PUT range_index/_doc/1?refresh
{
  "expected_attendees" : { 
    "gte" : 10,
    "lte" : 20
  },
  "time_frame" : { 
    "gte" : "2015-10-31 12:00:00", 
    "lte" : "2015-11-01"
  }
}

在上面的文档中,我们输入了两个range的数据,它们分别对应我们之前在mapping中定义的integer_range及date_range。
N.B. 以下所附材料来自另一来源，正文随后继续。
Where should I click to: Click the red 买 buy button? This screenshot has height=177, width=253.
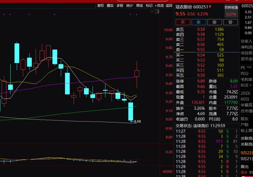(183, 22)
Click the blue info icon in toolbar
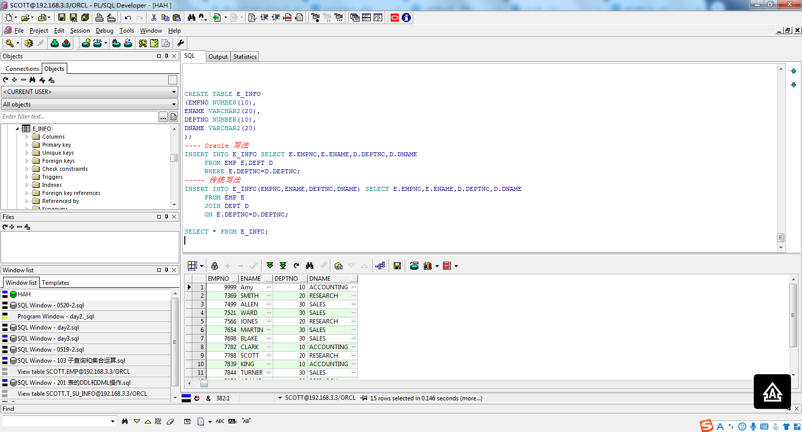The image size is (802, 432). click(406, 18)
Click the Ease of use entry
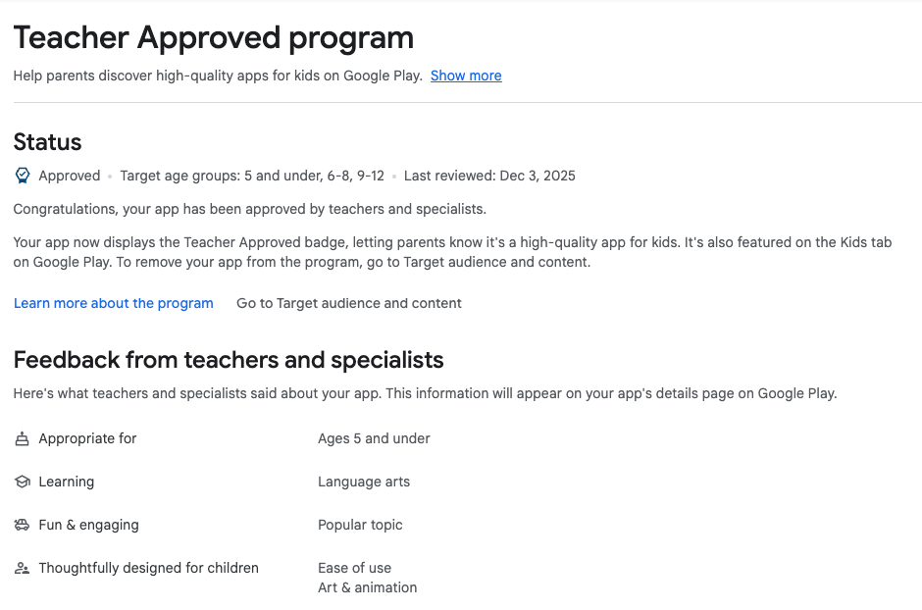922x610 pixels. [x=354, y=568]
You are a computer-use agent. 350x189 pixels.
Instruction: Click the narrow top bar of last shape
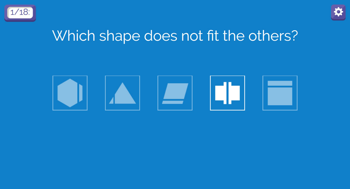pos(280,83)
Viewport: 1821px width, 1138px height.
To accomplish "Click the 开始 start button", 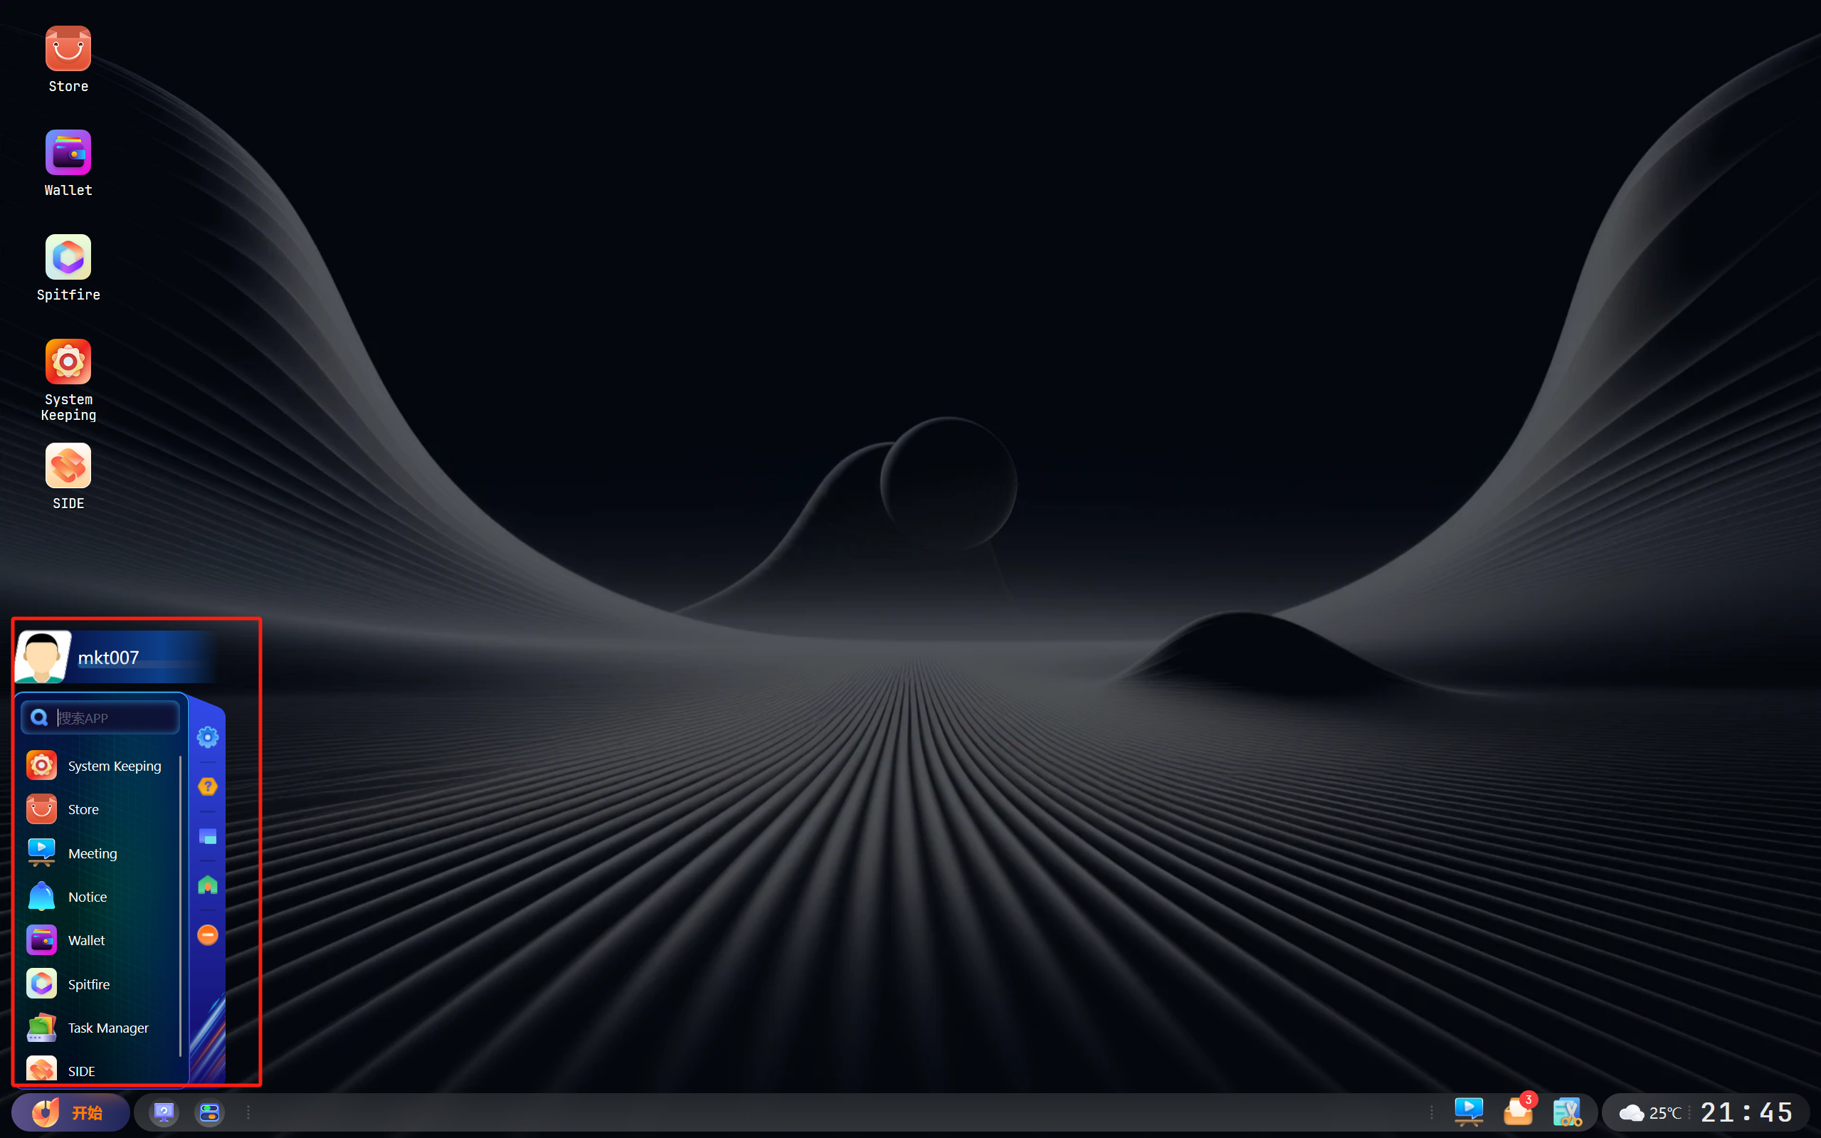I will pos(70,1112).
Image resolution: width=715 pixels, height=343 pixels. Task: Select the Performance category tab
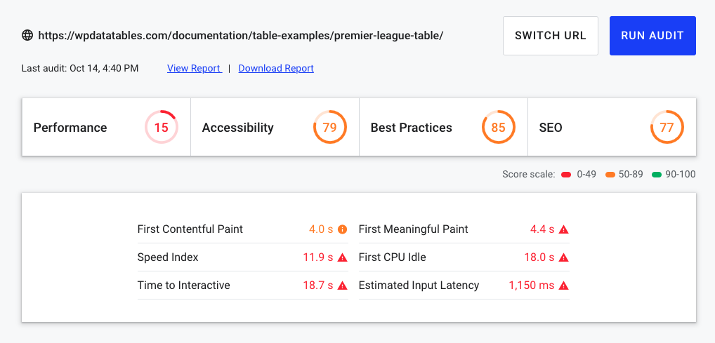70,128
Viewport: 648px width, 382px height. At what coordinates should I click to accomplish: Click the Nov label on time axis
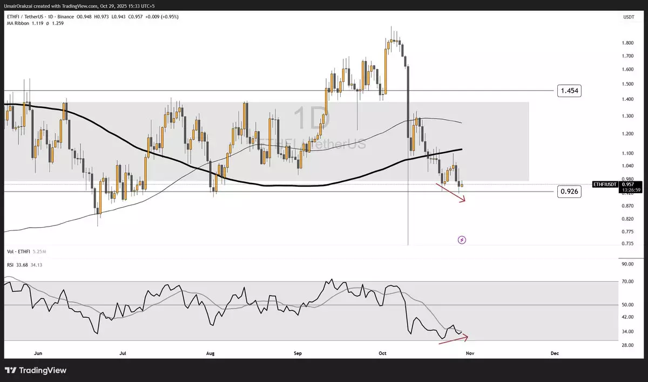tap(470, 353)
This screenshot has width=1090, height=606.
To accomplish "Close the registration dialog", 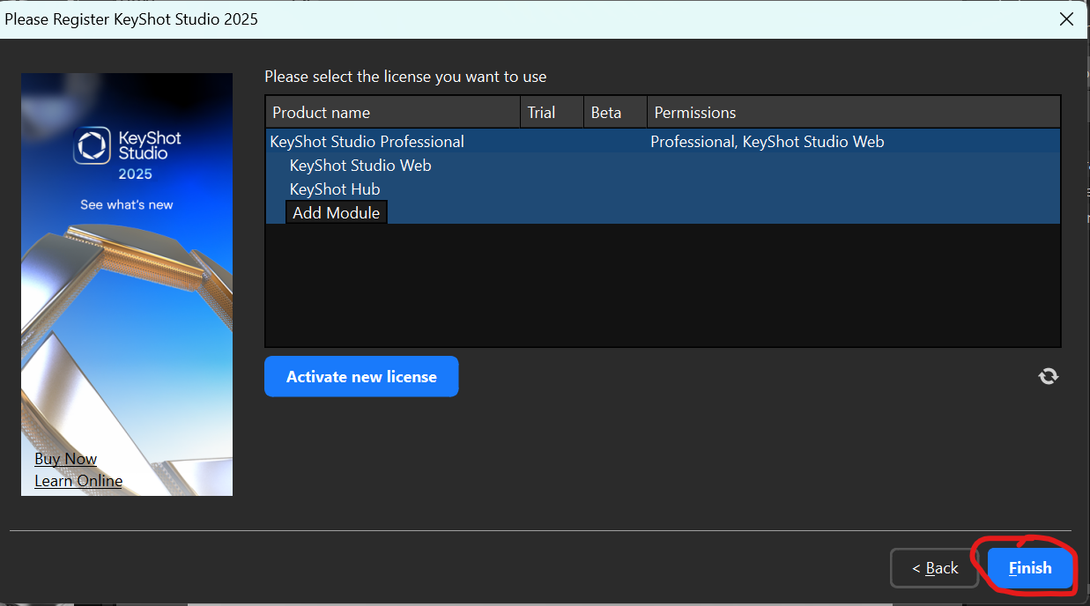I will tap(1066, 18).
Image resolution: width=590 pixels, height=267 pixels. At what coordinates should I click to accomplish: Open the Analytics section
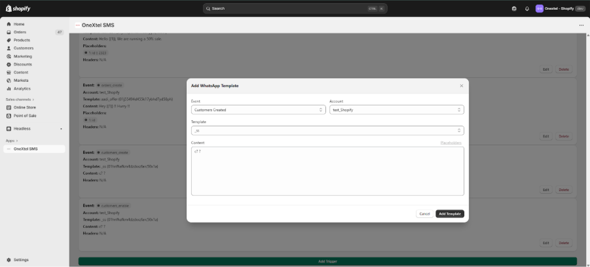click(22, 88)

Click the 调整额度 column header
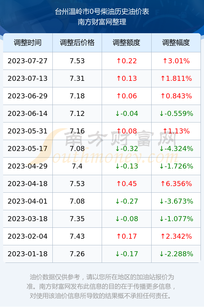point(126,43)
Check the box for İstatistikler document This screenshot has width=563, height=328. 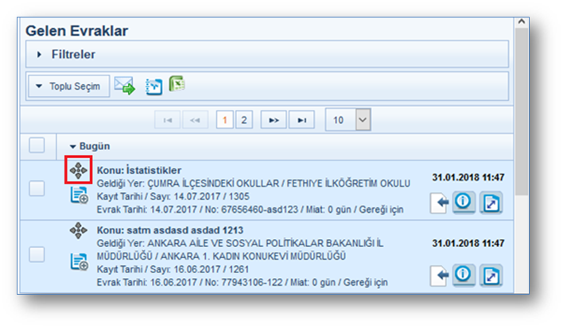click(x=37, y=188)
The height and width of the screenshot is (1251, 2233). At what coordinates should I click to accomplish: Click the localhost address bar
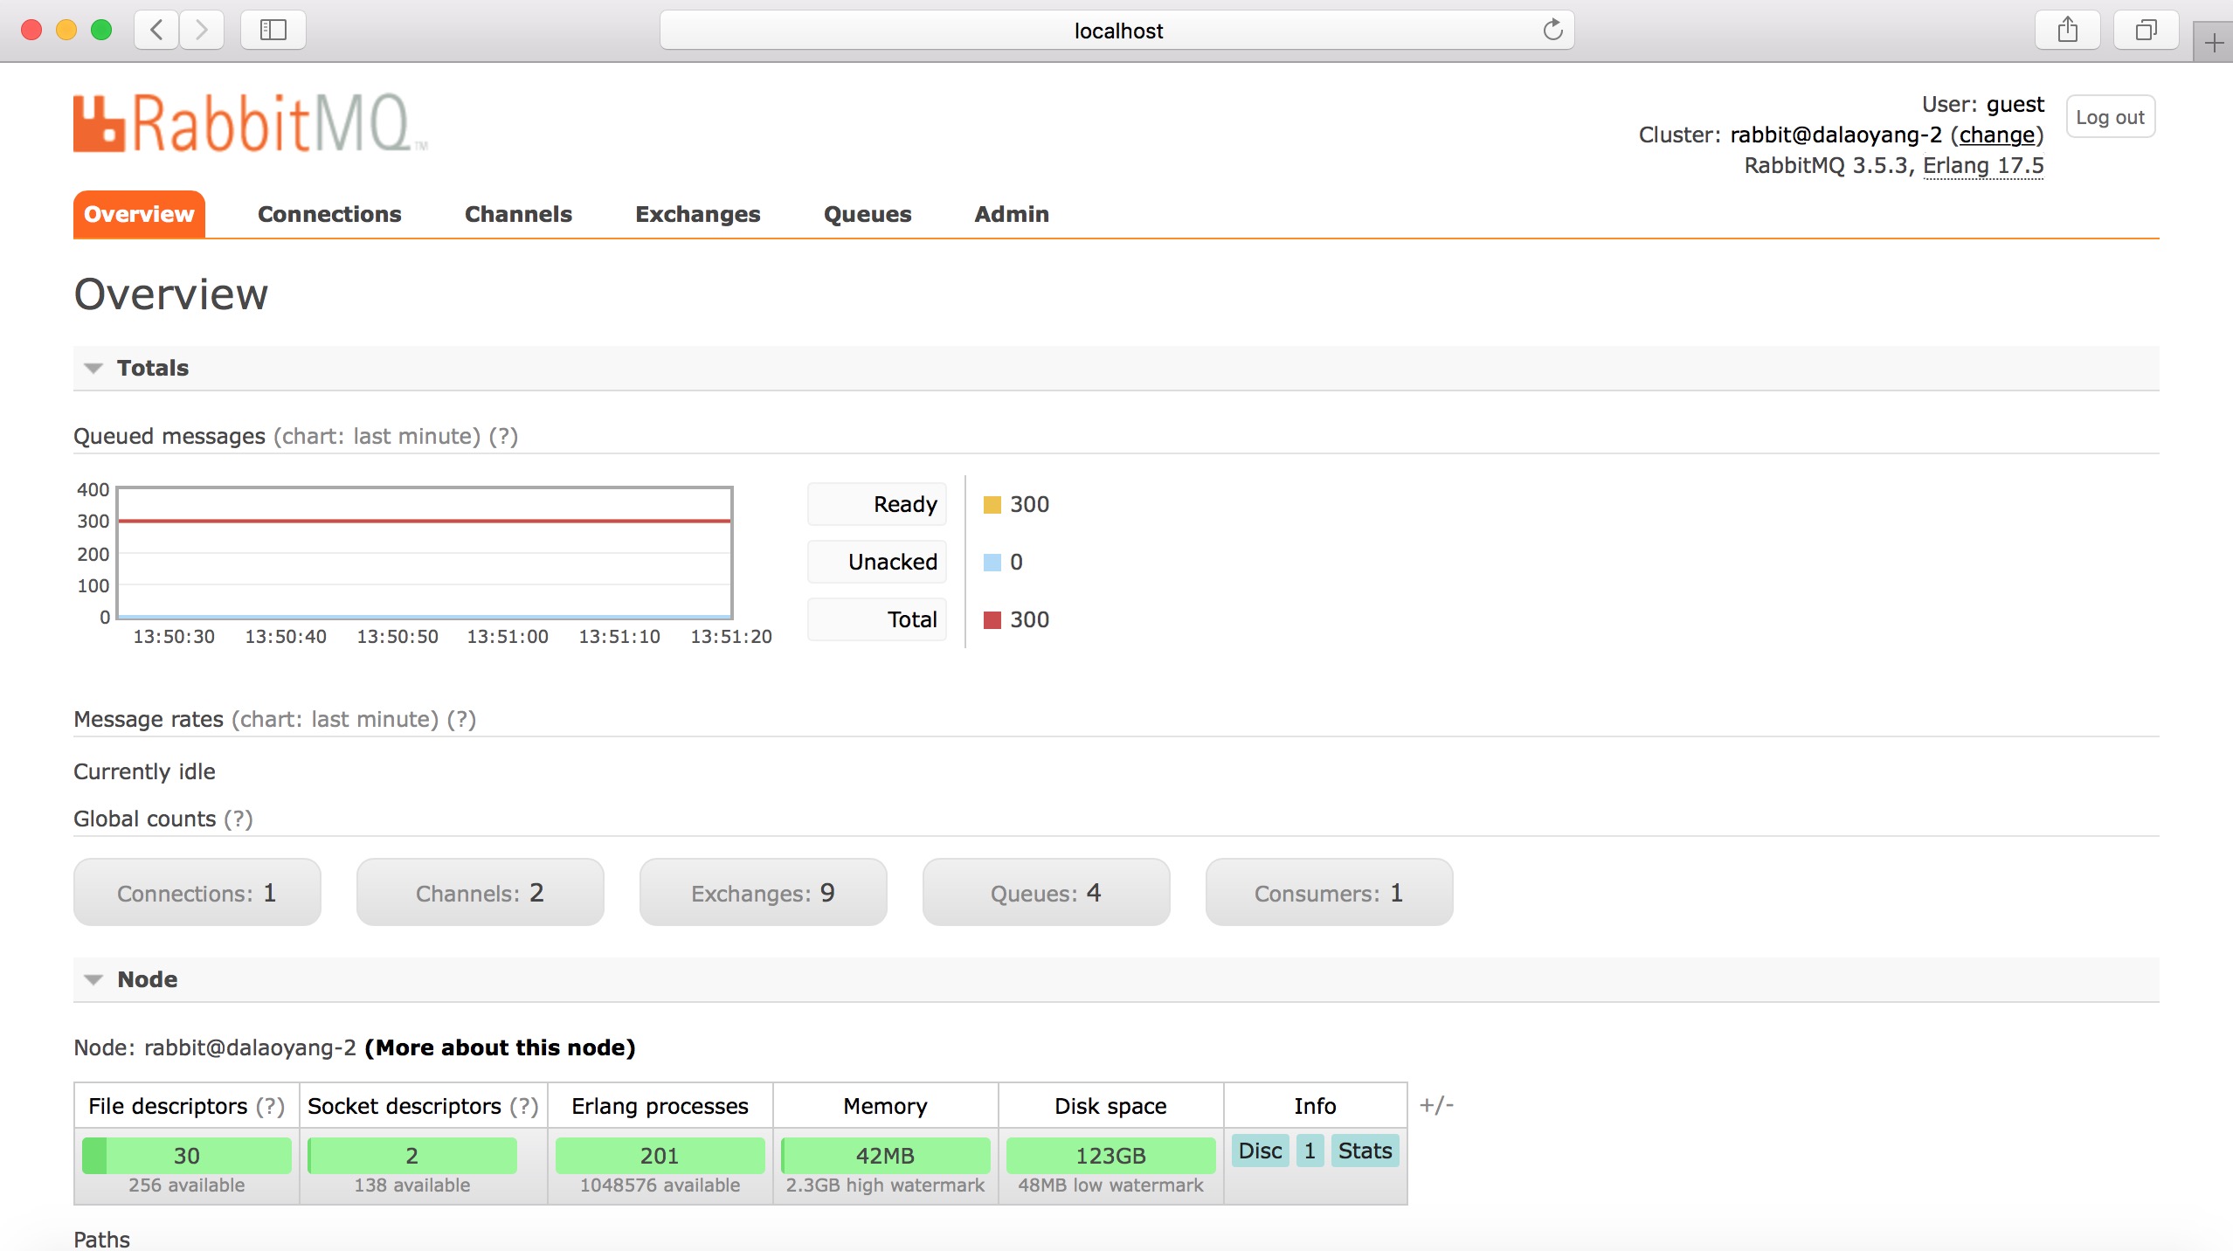[x=1117, y=31]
下面我们可以使用一个term query来查询integer_range字段expected_attendees:

GET range_index/_search
{
  "query": {
    "term": {
      "expected_attendees": {
        "value": "10"
      }
    }
  }
}

显示结果:

    "hits" : [
      {
        "_index" : "range_index",
        "_type" : "_doc",
        "_id" : "1",
        "_score" : 1.0,
        "_source" : {
          "expected_attendees" : {
            "gte" : 10,
            "lte" : 20
          },
          "time_frame" : {
            "gte" : "2015-10-31 12:00:00",
            "lte" : "2015-11-01"
          }
        }
      }
    ]

因为10刚好是在我们之前的文档定义的10-20区间。为了验证我们的搜索是否有效,我们可以做另外的一个搜索:

GET range_index/_search
{
  "query": {
    "term": {
      "expected_attendees": {
        "value": "40"
      }
    }
  }
}

因为40不在我们的10-20的区间,所以我们搜索的结果显示为空。

同样地,我们可以针对时间区间来进行搜索:

GET range_index/_search
{
  "query" : {
    "range" : {
      "time_frame" : { 
        "gte" : "2015-10-31",
        "lte" : "2015-11-01",
        "relation" : "within" 
      }
    }
  }
}

因为上面的区间正好是在我们文档定义的区间之内,所以显示的结果为:

    "hits" : [
      {
        "_index" : "range_index",
        "_type" : "_doc",
        "_id" : "1",
        "_score" : 1.0,
        "_source" : {
          "expected_attendees" : {
            "gte" : 10,
            "lte" : 20
          },
          "time_frame" : {
            "gte" : "2015-10-31 12:00:00",
            "lte" : "2015-11-01"
          }
        }
      }
    ]

相反,如果我们在这个时间之外的区间来进行搜索:

GET range_index/_search
{
  "query": {
    "range": {
      "time_frame": {
        "gte": "2017-10-31",
        "lte": "2018-11-01"
      }
    }
  }
}

显示的结果为空:

{
  "took" : 0,
  "timed_out" : false,
  "_shards" : {
    "total" : 2,
    "successful" : 2,
    "skipped" : 0,
    "failed" : 0
  },
  "hits" : {
    "total" : {
      "value" : 0,
      "relation" : "eq"
    },
    "max_score" : null,
    "hits" : [ ]
  }
}

Range 数据类型聚合

 

在这一节里,我们来针对Range的数据类型来做聚合展示。这是Elasticsearch 7.4发行版的一个新的功能。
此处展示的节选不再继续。